=== LISTED RECORDS ===

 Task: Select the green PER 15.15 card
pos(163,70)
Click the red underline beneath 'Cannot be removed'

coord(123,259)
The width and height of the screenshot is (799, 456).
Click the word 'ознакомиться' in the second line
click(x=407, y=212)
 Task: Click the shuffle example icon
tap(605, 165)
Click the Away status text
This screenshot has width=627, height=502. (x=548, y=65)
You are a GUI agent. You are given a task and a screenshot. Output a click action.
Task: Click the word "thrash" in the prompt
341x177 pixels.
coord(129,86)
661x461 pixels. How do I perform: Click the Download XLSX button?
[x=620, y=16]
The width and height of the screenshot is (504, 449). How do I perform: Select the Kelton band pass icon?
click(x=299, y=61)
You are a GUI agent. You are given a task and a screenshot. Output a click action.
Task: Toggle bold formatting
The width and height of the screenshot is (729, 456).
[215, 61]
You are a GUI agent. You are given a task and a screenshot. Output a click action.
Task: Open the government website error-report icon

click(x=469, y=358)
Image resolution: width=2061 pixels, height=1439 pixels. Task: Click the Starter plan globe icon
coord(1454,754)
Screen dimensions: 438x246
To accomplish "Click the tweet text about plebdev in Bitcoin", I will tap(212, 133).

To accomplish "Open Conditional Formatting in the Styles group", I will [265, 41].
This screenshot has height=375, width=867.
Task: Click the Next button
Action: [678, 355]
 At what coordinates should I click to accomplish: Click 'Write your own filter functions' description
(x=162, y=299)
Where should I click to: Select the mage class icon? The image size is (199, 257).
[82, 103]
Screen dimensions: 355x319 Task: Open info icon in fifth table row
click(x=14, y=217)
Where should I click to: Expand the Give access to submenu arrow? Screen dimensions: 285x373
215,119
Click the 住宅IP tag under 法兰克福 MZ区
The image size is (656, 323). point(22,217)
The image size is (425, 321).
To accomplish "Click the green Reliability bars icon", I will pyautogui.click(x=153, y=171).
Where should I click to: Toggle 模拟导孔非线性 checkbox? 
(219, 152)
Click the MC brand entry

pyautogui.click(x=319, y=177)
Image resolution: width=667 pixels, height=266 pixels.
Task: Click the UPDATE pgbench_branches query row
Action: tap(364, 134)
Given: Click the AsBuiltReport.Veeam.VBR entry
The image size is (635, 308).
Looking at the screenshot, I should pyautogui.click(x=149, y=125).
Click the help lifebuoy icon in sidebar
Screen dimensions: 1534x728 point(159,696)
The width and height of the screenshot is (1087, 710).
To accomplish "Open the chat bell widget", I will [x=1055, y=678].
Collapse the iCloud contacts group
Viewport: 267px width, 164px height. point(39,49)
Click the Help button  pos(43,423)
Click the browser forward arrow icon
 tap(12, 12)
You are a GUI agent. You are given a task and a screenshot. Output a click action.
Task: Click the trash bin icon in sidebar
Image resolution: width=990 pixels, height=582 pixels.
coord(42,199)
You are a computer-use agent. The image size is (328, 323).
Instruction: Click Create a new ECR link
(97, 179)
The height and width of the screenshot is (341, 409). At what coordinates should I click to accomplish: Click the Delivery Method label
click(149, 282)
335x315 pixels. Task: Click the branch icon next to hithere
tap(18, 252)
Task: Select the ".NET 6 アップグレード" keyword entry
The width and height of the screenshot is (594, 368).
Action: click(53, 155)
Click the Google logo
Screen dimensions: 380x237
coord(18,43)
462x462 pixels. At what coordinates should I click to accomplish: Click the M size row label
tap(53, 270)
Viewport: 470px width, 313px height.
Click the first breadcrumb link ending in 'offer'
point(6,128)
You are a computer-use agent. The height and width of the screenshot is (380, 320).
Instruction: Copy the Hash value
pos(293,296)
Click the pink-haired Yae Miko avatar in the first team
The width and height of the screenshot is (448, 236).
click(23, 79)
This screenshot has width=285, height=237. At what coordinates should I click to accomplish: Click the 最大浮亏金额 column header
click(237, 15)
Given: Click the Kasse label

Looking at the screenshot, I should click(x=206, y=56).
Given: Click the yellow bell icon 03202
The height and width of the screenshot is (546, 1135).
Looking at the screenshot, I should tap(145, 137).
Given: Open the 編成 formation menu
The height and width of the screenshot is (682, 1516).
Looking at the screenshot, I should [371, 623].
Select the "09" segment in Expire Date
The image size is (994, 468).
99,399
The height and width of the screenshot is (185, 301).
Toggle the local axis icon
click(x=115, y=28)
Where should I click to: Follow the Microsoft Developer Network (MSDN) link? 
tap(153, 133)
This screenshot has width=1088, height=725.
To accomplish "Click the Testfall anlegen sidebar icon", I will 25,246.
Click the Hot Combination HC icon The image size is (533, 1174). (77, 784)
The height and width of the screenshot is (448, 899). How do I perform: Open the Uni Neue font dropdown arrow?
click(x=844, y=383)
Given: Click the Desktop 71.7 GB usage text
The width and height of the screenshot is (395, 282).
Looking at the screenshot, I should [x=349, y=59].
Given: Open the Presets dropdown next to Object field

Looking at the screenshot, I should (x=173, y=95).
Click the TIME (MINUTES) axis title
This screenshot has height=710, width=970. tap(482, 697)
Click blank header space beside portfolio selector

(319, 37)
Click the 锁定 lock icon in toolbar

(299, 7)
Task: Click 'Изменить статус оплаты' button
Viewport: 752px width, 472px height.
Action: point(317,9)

===

▶ **TASK TO COMPLETE**: Retype exactly the lines from the one containing "This screenshot has width=1088, height=725." through the end of the data. Add nothing.

▶ **ANSWER TO THE PROBLEM**:
This screenshot has width=1088, height=725.
To accomplish "Click the Testfall anlegen sidebar icon", I will 25,246.
Click the Hot Combination HC icon The image size is (533, 1174). (77, 784)
The height and width of the screenshot is (448, 899). How do I perform: Open the Uni Neue font dropdown arrow?
click(x=844, y=383)
Given: Click the Desktop 71.7 GB usage text
The width and height of the screenshot is (395, 282).
Looking at the screenshot, I should [x=349, y=59].
Given: Open the Presets dropdown next to Object field

Looking at the screenshot, I should (x=173, y=95).
Click the TIME (MINUTES) axis title
This screenshot has height=710, width=970. tap(482, 697)
Click blank header space beside portfolio selector

(319, 37)
Click the 锁定 lock icon in toolbar

(299, 7)
Task: Click 'Изменить статус оплаты' button
Viewport: 752px width, 472px height.
Action: point(317,9)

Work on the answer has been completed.